** Opening Passage for review block **

Major threats today facing Amur and South China tigers are poaching for tiger bones and TCM and habitat loss due to logging, conversion to agriculture, urban expansion, road construction, mining, and fires. Visit Panthera, Save China's Tigers and World Wildlife Fund for more information and tips on what you can do to help.

“A single brewery in Taiwan imports two thousand kilograms (4,400 pounds) of tiger bones a year—perhaps 150 tigers worth — from which it brews one hundred thousand bottles of tiger-bone wine. The Chinese themselves have finally run out of tigers… so they have begun importing tiger bones on a massive scale, ignoring the complaints of conservationists, and are willing to pay prices smugglers find irresistible.”

“The largest protected area in Russia within tiger range (Sikhote-Alin Reserve), which covers four thousand square kilometers (nearly 1,600 square miles), harbors fewer than thirty animals, at least half of which regularly use areas outside the boundaries of the reserve. Because Amur tigers require such vast home ranges, no single protected area can retain a viable population of tigers. Conservation in Russia will therefore depend upon development of a core network of protected areas interspersed with multiple-use lands than integrate tiger conservation with sustainable use of natural resources by humans.”

"In a report submitted to Cat News in 2003, the IUCN Cat Specialist Group wrote that 'an eight-month field survey organized by China's State Forestry Administration in 2001-2002 failed to find any of this race [South China] of tiger in the wild. But it is thought that there might be some individuals surviving in the wild, although not forming a viable population with a long-term future." No official or biologist has seen a wild South China tiger since the early 1970s.

The first Amur Tiger Conservation Strategy for Russia was approved by the Ministry of Environmental Protection and Natural Resources in 1996. It was aimed at summarizing half-a-century’s experience in protection and research, formulating key principles and outlining a comprehensive set of activities for the long-term conservation of the tiger. Russia now has a numbers of laws to protect and conserve the Amur tiger. "At present, an area of approximately 36,000 km2 within the range of the Amur tiger (ie. 20% of its total range) falls within protected areas. The establishment of transboundary migration corridors with special protection regimes to ensure free movement of animals is being planned."

** Closing Passage for review block **
** Opening Data section block **

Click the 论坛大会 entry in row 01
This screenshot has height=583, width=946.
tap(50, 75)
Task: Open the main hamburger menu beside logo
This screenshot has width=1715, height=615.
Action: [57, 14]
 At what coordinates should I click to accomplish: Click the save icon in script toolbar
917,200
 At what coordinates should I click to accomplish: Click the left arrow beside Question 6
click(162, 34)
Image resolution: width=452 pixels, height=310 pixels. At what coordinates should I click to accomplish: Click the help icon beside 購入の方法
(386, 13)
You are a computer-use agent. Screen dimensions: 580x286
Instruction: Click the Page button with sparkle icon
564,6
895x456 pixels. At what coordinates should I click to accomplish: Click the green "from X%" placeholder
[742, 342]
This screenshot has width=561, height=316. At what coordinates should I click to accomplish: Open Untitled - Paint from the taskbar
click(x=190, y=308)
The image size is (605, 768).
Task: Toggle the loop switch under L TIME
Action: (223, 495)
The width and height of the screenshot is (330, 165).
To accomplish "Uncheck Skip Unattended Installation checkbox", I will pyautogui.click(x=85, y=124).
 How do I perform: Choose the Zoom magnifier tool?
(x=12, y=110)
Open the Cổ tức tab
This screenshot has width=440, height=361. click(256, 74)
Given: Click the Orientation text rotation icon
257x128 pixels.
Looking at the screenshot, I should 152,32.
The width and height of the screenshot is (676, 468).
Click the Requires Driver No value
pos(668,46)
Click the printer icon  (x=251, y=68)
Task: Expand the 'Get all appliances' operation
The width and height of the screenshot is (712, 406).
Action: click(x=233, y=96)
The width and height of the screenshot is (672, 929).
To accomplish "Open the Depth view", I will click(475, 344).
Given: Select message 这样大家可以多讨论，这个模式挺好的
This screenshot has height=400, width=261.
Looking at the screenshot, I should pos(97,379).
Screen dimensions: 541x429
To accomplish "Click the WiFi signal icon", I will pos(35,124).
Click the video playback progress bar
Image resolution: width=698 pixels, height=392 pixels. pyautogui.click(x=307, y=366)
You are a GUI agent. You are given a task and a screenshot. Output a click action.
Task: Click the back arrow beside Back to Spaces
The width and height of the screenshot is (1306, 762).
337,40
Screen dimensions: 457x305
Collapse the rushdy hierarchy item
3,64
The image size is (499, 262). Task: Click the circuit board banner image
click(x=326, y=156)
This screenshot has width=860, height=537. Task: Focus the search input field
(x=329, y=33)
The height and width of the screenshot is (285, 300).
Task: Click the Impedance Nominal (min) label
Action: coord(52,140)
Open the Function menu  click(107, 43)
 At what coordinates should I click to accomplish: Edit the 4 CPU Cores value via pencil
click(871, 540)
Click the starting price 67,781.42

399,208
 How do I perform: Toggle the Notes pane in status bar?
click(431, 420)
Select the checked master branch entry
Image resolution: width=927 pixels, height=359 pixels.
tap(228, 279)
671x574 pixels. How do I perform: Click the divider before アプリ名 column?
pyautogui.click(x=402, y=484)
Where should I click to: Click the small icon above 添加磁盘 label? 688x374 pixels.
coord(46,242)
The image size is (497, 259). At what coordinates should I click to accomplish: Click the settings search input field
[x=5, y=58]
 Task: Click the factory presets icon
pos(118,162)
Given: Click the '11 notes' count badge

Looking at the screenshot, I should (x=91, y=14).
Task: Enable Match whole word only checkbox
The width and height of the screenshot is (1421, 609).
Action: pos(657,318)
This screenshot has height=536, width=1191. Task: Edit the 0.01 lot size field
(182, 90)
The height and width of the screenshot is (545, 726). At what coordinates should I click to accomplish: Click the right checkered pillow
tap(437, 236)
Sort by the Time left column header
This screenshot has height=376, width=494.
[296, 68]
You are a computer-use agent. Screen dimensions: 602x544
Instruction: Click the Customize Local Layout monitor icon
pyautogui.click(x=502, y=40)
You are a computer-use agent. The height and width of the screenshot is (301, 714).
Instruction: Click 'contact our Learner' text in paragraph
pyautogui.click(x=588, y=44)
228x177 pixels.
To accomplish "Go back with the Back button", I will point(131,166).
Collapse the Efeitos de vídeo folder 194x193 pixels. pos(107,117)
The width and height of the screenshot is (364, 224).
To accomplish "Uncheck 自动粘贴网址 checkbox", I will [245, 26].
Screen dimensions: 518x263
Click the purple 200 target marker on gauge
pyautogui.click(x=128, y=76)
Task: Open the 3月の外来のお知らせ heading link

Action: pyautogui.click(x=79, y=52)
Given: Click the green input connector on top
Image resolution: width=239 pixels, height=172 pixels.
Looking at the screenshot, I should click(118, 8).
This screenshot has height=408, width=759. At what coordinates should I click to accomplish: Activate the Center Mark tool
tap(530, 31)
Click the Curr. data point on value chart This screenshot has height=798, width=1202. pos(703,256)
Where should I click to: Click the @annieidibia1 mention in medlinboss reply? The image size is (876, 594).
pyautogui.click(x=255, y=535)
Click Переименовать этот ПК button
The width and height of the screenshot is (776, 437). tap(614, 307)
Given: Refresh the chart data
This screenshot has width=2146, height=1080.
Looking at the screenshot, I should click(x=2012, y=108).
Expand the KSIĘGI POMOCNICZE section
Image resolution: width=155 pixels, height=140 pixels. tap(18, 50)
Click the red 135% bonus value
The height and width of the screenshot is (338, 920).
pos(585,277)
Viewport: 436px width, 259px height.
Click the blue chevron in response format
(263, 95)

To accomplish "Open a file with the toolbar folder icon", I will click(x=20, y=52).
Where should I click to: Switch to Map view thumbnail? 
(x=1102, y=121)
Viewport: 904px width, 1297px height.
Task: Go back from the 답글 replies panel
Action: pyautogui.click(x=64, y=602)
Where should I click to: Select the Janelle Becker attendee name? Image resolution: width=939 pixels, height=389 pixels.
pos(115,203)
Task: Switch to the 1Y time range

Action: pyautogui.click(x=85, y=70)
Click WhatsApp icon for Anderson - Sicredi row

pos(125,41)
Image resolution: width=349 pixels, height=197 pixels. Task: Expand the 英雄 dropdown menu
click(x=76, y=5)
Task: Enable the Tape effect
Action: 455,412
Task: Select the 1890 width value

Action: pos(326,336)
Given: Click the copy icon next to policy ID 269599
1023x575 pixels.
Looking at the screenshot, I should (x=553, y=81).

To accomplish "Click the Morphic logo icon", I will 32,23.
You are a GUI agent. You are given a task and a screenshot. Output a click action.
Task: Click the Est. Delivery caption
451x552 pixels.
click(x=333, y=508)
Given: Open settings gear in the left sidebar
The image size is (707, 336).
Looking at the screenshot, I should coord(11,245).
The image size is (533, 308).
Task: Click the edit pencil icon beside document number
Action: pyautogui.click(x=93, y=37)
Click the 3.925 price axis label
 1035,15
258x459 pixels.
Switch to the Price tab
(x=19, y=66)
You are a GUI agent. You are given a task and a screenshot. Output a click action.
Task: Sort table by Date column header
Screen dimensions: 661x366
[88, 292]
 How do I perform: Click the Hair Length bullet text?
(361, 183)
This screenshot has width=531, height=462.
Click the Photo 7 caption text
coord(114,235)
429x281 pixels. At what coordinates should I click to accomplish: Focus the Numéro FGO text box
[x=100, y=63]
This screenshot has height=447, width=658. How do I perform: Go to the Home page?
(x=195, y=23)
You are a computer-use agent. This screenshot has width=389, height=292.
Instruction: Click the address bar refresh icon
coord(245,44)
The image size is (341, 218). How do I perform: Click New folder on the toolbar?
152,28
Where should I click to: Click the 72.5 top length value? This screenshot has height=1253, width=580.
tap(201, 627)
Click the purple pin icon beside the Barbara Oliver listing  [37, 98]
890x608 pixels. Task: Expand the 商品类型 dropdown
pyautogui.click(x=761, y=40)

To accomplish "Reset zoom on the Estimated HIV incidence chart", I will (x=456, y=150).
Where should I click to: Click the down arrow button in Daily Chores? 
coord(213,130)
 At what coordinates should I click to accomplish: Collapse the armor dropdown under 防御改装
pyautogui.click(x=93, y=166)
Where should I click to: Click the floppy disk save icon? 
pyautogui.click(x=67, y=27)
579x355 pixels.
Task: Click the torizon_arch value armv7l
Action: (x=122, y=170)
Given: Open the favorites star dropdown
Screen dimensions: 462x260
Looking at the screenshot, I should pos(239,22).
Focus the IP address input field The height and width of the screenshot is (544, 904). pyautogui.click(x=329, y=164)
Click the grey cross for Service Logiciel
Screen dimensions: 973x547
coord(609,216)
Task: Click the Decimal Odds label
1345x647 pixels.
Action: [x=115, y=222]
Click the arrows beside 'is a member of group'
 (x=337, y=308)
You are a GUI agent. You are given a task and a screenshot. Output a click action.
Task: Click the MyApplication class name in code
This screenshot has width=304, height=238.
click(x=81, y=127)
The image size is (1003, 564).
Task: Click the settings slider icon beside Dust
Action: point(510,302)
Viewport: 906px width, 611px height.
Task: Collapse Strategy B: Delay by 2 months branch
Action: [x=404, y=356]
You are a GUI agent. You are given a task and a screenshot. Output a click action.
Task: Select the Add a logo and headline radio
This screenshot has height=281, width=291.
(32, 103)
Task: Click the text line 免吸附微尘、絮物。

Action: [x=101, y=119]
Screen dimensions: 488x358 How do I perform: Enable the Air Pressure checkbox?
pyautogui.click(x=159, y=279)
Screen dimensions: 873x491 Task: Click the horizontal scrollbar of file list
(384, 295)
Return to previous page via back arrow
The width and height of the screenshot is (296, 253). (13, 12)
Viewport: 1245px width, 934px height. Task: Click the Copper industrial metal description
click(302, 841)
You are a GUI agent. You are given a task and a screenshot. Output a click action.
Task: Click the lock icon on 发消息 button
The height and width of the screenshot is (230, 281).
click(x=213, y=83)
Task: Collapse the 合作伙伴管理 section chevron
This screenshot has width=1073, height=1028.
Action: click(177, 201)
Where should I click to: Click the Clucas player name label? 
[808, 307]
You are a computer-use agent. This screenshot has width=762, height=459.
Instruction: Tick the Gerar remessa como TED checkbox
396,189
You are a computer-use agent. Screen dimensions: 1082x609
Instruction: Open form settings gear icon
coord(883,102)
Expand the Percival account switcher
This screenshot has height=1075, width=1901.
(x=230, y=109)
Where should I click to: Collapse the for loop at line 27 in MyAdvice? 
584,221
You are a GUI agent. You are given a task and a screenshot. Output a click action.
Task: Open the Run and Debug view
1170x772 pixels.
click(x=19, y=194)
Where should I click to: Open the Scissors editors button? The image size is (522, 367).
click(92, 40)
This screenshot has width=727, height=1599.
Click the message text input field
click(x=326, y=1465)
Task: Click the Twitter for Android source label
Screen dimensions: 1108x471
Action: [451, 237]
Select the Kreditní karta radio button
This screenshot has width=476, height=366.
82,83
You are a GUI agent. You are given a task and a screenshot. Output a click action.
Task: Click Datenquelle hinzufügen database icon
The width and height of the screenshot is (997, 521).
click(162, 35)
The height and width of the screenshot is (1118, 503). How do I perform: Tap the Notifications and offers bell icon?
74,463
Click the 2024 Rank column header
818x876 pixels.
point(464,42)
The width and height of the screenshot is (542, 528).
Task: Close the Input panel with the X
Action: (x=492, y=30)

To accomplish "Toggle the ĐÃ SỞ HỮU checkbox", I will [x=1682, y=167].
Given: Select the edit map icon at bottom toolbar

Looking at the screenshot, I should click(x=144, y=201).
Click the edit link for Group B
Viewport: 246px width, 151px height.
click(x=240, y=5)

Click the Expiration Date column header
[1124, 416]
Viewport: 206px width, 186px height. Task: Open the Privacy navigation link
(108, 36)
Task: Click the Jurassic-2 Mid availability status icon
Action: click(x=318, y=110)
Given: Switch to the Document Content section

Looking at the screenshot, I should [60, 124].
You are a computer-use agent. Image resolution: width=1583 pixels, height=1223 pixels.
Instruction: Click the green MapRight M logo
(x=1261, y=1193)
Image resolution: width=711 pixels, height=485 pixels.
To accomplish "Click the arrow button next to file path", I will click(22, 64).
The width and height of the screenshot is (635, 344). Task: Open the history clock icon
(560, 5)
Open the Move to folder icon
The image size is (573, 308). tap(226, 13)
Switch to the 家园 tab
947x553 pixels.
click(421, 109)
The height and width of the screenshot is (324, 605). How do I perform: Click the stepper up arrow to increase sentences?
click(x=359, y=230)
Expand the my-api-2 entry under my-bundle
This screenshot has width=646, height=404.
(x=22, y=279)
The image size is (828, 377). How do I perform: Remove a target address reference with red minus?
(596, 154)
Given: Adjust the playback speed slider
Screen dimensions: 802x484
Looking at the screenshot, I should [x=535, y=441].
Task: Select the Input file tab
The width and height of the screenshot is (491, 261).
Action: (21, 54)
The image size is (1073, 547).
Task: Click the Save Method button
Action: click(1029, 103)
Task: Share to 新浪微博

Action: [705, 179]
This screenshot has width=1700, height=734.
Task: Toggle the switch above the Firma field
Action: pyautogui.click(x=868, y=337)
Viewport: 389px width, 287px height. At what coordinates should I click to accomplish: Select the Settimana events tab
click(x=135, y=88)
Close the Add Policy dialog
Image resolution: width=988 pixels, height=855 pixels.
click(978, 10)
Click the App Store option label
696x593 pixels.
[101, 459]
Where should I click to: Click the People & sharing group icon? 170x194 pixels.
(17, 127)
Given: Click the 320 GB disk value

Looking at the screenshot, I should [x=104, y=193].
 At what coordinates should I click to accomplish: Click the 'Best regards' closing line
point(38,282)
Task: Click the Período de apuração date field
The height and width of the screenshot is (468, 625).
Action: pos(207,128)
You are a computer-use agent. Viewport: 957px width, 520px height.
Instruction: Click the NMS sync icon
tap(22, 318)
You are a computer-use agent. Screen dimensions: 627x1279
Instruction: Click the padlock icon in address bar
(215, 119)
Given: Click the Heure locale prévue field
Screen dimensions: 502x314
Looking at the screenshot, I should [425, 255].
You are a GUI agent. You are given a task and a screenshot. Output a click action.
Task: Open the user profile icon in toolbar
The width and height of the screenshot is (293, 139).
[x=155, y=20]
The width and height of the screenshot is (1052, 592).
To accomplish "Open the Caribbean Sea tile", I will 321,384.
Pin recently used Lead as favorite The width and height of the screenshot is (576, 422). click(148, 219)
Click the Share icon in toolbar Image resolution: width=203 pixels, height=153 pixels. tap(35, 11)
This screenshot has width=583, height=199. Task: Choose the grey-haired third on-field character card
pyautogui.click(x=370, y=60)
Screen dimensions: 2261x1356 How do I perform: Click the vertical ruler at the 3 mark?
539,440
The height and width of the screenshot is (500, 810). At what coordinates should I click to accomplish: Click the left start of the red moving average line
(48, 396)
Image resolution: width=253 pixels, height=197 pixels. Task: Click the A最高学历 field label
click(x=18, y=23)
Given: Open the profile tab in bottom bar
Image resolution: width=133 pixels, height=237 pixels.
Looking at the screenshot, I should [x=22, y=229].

** Closing Data section block **

■ **Actions to take**:
1. List every cause of habitat loss that the passage on Amur and South China tigers names.
2. Using the passage on Amur and South China tigers, answer yes or no to each statement. Quote the words that decide it.
(a) The Sikhote-Alin Reserve harbors more than thirty tigers.
(b) Russia's first Amur Tiger Conservation Strategy was approved in 1996.
(c) The 2001-2002 field survey by China's State Forestry Administration found South China tigers in the wild.
3. From the passage on Amur and South China tigers, reproduce the text between "Major threats today" and "do to help.", inclusive.

■ **Results of the exercise**:
1.
- logging
- conversion to agriculture
- urban expansion
- road construction
- mining
- fires

2.
(a) No: "harbors fewer than thirty animals"
(b) Yes: "was approved by the Ministry of Environmental Protection and Natural Resources in 1996"
(c) No: "failed to find any of this race [South China] of tiger in the wild"

3.
Major threats today facing Amur and South China tigers are poaching for tiger bones and TCM and habitat loss due to logging, conversion to agriculture, urban expansion, road construction, mining, and fires. Visit Panthera, Save China's Tigers and World Wildlife Fund for more information and tips on what you can do to help.